Война на «крымской украине», непрерывная и жестокая, шла с переменным успехом. Часто русские воеводы успевали преградить дорогу татарскому «кошу», разгромить его и отбить пленников. Так было, например, в 1517 г., когда основные силы татар направились на Тулу.
Но бывали и неудачи – тяжкие, кровавые. В 1521 г. великий князь Василий III, по словам летописца, «ниоткуда брани на себя не ждал и сам в то время брани не готовил ни на кого, воинские же его люди многие были тогда в своих областях без опасения». А крымский хан Мухаммед-Гирей выступил в поход «со всею с Ордою с Заволжскою, и с ногаями». Есть сведения, что к походу присоединились и казанские татары. Общая численность ханского войска достигала 100 тыс. человек – сила по тем временам огромная. Нападение было неожиданным. Татары подошли к «перелазам» через Оку раньше, чем туда подоспели русские полки, и прорвались через «берег», разорили «Коломенские места, и Каширские, и Боровские, и Владимирские, и под Москвой воевали». Пострадали даже окрестности столицы. «Татары под Москвой повоевали, и монастырь Николы-чудотворца на Угреши и великого князя село любимое Остров сожгли, а иные татары и в Воробьеве, в великого князя селе, были и мед на погребах великого князя пили, и многие села князей и бояр около Москвы пожгли, а людей пленили». Подобного разорения русская земля давно не знала.
Но больше крымским татарам повторить свой прорыв через Оку не удавалось.
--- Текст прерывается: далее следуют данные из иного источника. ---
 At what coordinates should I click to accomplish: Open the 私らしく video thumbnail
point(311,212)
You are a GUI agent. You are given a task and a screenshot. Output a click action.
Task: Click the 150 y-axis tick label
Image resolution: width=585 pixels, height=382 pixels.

Пограничные войны с крымскими татарами требовали быстрых перемещений полков, обходных маневров, дерзких рейдов «легких воевод» наперерез отступавшим ордынцам, упорной обороны пограничных крепостей и «перелазов» через реки, организации разведки. «Воеводы от поля» были опытными и искусными полководцами. Наиболее известным из них стал князь Михаил Иванович Воротынский, составитель первого русского устава сторожевой и пограничной службы.